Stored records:
---+---
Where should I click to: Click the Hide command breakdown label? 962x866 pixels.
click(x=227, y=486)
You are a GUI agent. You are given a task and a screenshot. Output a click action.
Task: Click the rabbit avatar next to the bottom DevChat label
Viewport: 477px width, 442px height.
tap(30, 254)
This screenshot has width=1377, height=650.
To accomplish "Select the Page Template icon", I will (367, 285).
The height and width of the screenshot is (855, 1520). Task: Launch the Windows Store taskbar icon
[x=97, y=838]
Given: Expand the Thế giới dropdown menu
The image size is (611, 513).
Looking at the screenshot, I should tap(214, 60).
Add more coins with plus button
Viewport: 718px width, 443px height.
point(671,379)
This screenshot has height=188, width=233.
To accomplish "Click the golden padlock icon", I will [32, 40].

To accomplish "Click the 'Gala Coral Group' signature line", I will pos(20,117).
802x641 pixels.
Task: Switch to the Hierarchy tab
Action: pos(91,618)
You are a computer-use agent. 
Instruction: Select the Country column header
---+---
What is required
Write out all of the records above again, substituting "gold lock icon" for "golden padlock icon" and leaving everything else unchanged.

Written response
Where should I click to: Click the Hide command breakdown label? 962x866 pixels.
click(x=227, y=486)
You are a GUI agent. You are given a task and a screenshot. Output a click action.
Task: Click the rabbit avatar next to the bottom DevChat label
Viewport: 477px width, 442px height.
tap(30, 254)
This screenshot has width=1377, height=650.
To accomplish "Select the Page Template icon", I will (367, 285).
The height and width of the screenshot is (855, 1520). Task: Launch the Windows Store taskbar icon
[x=97, y=838]
Given: Expand the Thế giới dropdown menu
The image size is (611, 513).
Looking at the screenshot, I should tap(214, 60).
Add more coins with plus button
Viewport: 718px width, 443px height.
point(671,379)
This screenshot has height=188, width=233.
To accomplish "Click the gold lock icon", I will [32, 40].

To accomplish "Click the 'Gala Coral Group' signature line", I will pos(20,117).
802x641 pixels.
Task: Switch to the Hierarchy tab
Action: pos(91,618)
You are a computer-use agent. 
Instruction: Select the Country column header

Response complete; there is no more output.